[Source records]
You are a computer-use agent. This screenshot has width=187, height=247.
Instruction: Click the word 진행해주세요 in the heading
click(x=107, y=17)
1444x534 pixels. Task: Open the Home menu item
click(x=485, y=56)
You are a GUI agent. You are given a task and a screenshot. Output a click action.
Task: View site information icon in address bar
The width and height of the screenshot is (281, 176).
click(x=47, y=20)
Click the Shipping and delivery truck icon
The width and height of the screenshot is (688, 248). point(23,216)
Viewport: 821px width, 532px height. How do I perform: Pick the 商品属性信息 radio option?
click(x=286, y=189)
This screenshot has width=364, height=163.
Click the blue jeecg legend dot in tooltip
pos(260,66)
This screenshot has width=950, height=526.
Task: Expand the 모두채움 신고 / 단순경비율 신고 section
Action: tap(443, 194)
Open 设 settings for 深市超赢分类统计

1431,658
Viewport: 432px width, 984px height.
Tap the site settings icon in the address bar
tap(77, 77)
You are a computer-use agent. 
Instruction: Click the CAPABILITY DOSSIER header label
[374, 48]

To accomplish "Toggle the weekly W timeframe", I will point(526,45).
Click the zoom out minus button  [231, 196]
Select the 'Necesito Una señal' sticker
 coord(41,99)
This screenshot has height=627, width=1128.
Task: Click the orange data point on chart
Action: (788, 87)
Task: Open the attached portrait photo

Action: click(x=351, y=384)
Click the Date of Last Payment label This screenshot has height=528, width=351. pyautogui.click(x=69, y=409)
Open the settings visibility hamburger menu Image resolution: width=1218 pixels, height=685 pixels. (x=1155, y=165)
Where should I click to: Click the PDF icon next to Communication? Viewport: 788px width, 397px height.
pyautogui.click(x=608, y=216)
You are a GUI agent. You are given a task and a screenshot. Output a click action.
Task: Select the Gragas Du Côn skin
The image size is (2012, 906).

**Exercise objective**: Among the records, find the lines that contain "agent" and copy each of them.

**Answer section**:
You are a computer-use agent. This screenshot has width=187, height=247.
You are a GUI agent. You are given a task and a screenshot. Output a click action.
You are a computer-use agent. 
You are a GUI agent. You are given a task and a screenshot. Output a click action.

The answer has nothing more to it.